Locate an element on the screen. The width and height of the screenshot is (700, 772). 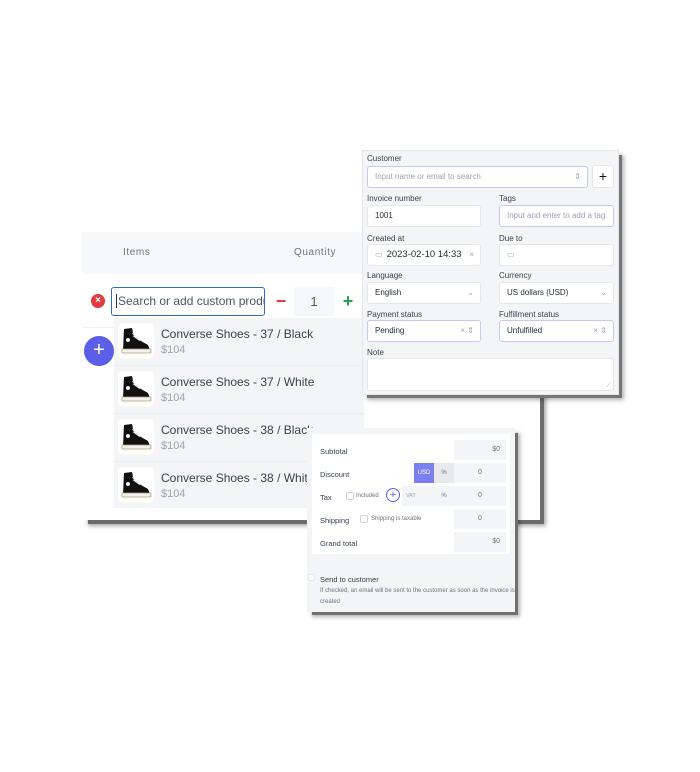
subtotal-row: Subtotal $0 is located at coordinates (411, 451).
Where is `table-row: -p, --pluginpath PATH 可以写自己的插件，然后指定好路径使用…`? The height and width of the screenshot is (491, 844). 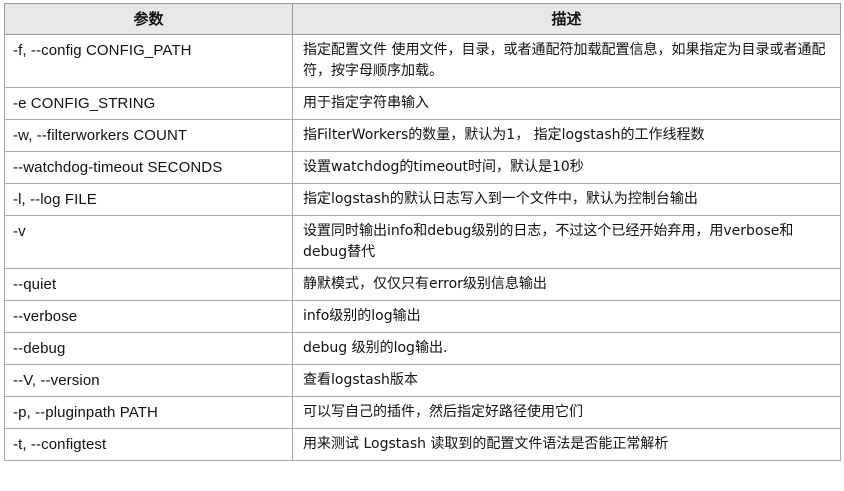
table-row: -p, --pluginpath PATH 可以写自己的插件，然后指定好路径使用… is located at coordinates (422, 412).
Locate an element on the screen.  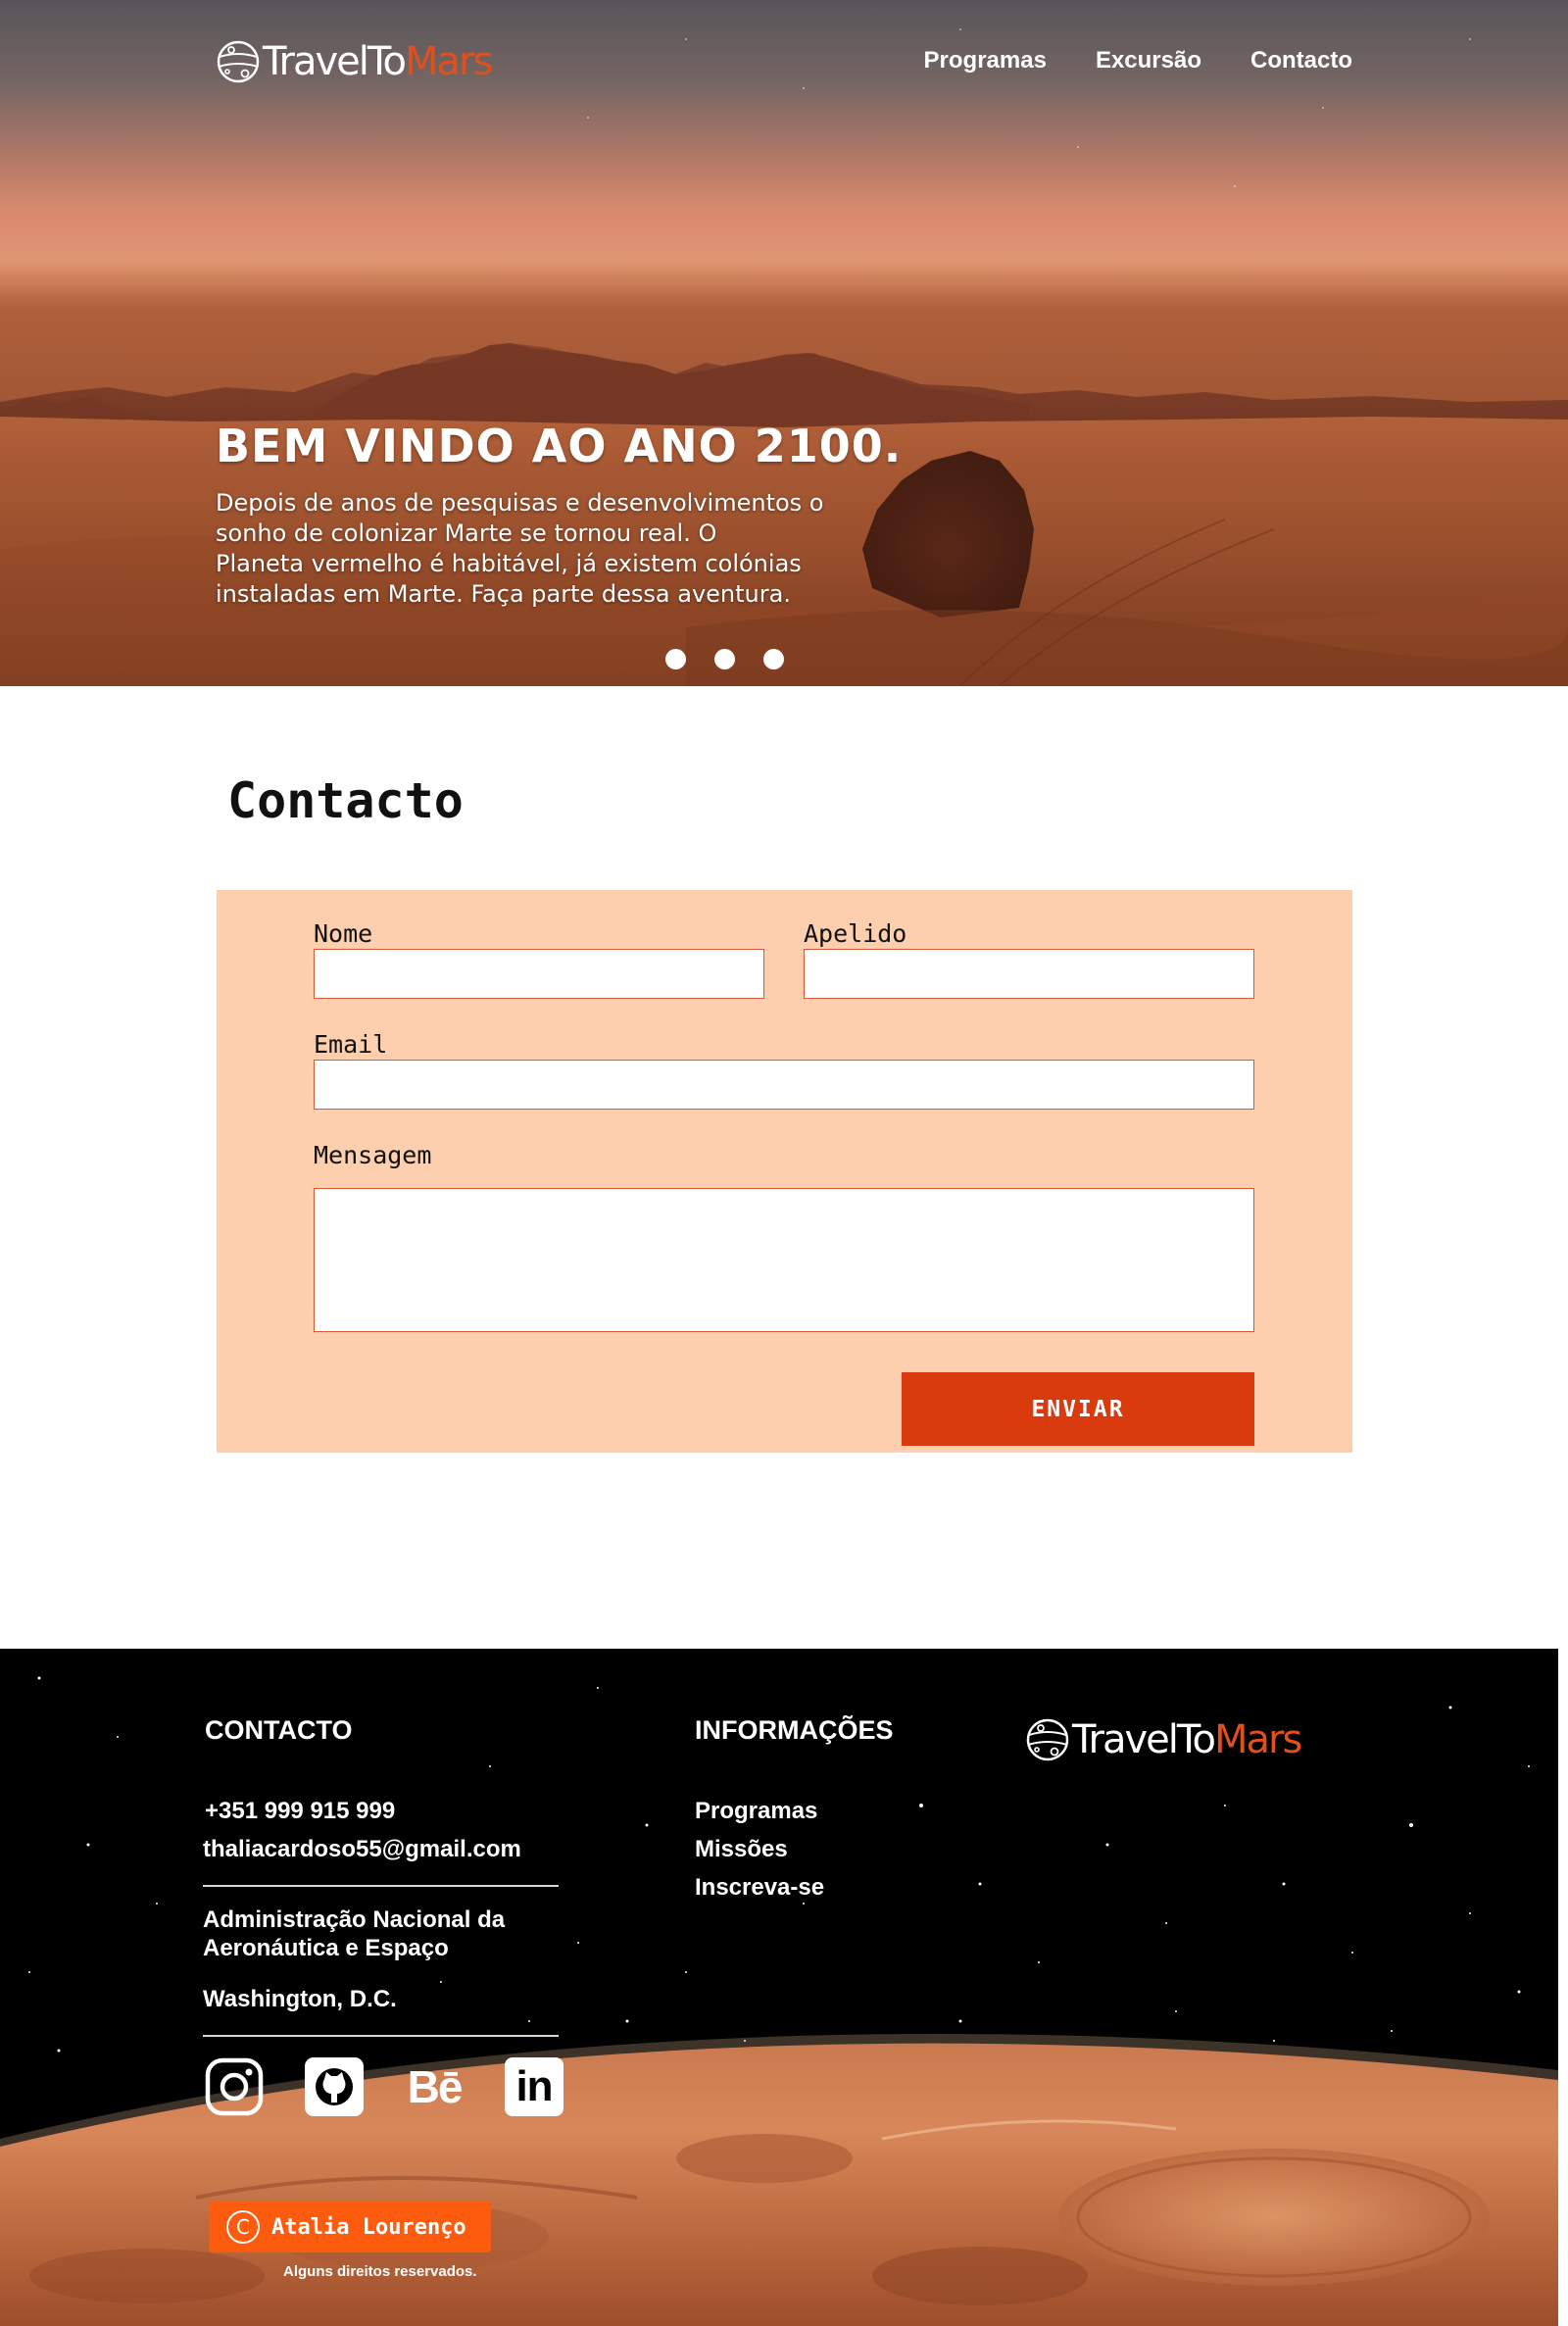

> Instructions for the task:
Convert each line of the data above into a Markdown table with the columns Row and Line, numbering the rows and omitting blank lines. Leave the pictures out of the table.

> Result for this exercise:
| Row | Line |
|---|---|
| 1 | Locate an element on the screen. The width and height of the screenshot is (700, 772).  |
| 2 | subtotal-row: Subtotal $0 is located at coordinates (411, 451). |
| 3 | Where is `table-row: -p, --pluginpath PATH 可以写自己的插件，然后指定好路径使用…`? The height and width of the screenshot is (491, 844).  |
| 4 | table-row: -p, --pluginpath PATH 可以写自己的插件，然后指定好路径使用… is located at coordinates (422, 412). |
| 5 | Locate an element on the screen.   |